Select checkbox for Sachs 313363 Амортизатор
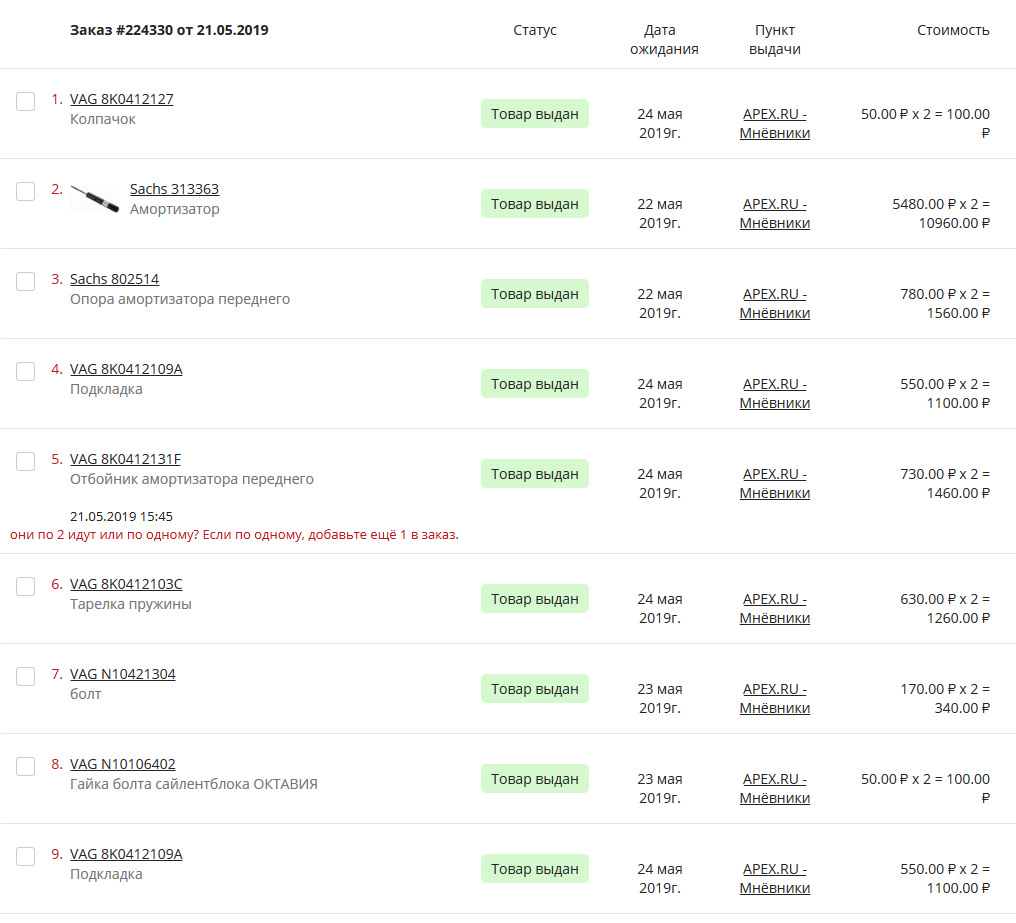Screen dimensions: 1016x923 point(26,191)
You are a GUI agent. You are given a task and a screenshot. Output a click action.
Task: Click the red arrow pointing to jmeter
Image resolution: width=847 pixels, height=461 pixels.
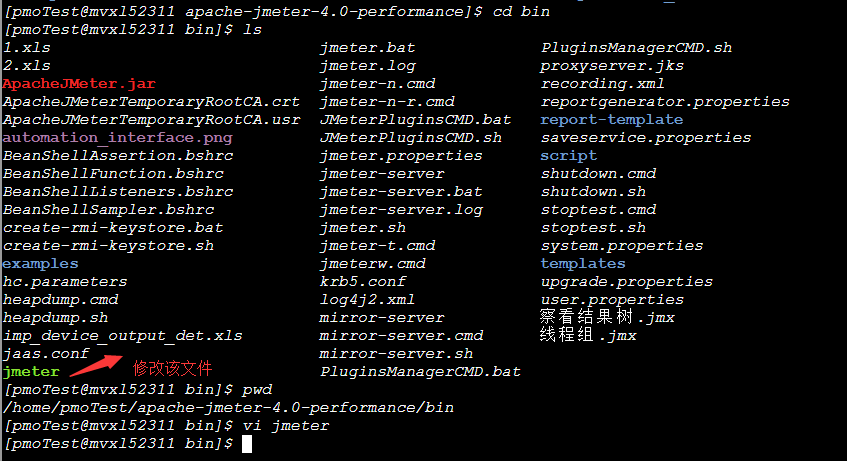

-.-.-

About this exercise: Word for word, restate all of the data, but do not copy the pictures.

Final answer:
Select checkbox for Sachs 313363 Амортизатор
Screen dimensions: 1016x923 point(26,191)
You are a GUI agent. You are given a task and a screenshot. Output a click action.
Task: Click the red arrow pointing to jmeter
Image resolution: width=847 pixels, height=461 pixels.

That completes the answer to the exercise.